## DATA EXTRACT
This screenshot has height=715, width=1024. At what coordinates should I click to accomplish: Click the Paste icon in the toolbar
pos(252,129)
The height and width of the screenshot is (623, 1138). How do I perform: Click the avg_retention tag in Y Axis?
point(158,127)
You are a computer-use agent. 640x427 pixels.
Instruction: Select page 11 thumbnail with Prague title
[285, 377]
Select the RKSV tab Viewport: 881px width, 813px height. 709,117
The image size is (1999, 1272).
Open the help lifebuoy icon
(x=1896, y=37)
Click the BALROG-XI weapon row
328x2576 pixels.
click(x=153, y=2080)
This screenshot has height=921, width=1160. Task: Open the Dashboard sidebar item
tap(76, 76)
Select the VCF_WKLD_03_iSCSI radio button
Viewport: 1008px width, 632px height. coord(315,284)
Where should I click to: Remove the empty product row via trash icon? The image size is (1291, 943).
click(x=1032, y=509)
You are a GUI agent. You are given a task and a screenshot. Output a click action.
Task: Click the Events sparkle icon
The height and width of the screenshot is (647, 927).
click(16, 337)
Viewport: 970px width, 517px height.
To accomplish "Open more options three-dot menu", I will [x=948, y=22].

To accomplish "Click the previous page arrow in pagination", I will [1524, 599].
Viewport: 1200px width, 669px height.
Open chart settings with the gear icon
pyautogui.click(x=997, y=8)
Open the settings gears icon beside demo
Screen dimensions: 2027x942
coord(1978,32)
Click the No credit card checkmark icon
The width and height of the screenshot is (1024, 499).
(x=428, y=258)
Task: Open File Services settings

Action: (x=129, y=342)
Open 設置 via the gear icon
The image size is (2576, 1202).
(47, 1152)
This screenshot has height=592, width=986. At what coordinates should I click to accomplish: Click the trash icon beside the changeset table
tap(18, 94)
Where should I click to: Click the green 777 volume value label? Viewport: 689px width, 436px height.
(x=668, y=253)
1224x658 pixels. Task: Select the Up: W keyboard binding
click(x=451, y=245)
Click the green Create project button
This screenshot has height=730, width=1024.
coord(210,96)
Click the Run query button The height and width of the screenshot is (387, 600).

## WRITTEN REQUEST
Copy out every one of the items above again, word for word, leaving nothing out.

## SOLUTION TO THIS TASK
This screenshot has height=715, width=1024. At what coordinates should I click to accomplish: Click the Paste icon in the toolbar
pos(252,129)
The height and width of the screenshot is (623, 1138). How do I perform: Click the avg_retention tag in Y Axis?
point(158,127)
You are a computer-use agent. 640x427 pixels.
Instruction: Select page 11 thumbnail with Prague title
[285, 377]
Select the RKSV tab Viewport: 881px width, 813px height. 709,117
The image size is (1999, 1272).
Open the help lifebuoy icon
(x=1896, y=37)
Click the BALROG-XI weapon row
328x2576 pixels.
click(x=153, y=2080)
This screenshot has height=921, width=1160. Task: Open the Dashboard sidebar item
tap(76, 76)
Select the VCF_WKLD_03_iSCSI radio button
Viewport: 1008px width, 632px height. coord(315,284)
Where should I click to: Remove the empty product row via trash icon? The image size is (1291, 943).
click(x=1032, y=509)
You are a GUI agent. You are given a task and a screenshot. Output a click action.
Task: Click the Events sparkle icon
The height and width of the screenshot is (647, 927).
click(16, 337)
Viewport: 970px width, 517px height.
To accomplish "Open more options three-dot menu", I will [x=948, y=22].

To accomplish "Click the previous page arrow in pagination", I will [1524, 599].
Viewport: 1200px width, 669px height.
Open chart settings with the gear icon
pyautogui.click(x=997, y=8)
Open the settings gears icon beside demo
Screen dimensions: 2027x942
coord(1978,32)
Click the No credit card checkmark icon
The width and height of the screenshot is (1024, 499).
(x=428, y=258)
Task: Open File Services settings

Action: (x=129, y=342)
Open 設置 via the gear icon
The image size is (2576, 1202).
(47, 1152)
This screenshot has height=592, width=986. At what coordinates should I click to accomplish: Click the trash icon beside the changeset table
tap(18, 94)
Where should I click to: Click the green 777 volume value label? Viewport: 689px width, 436px height.
(x=668, y=253)
1224x658 pixels. Task: Select the Up: W keyboard binding
click(x=451, y=245)
Click the green Create project button
This screenshot has height=730, width=1024.
coord(210,96)
Click the Run query button The height and width of the screenshot is (387, 600).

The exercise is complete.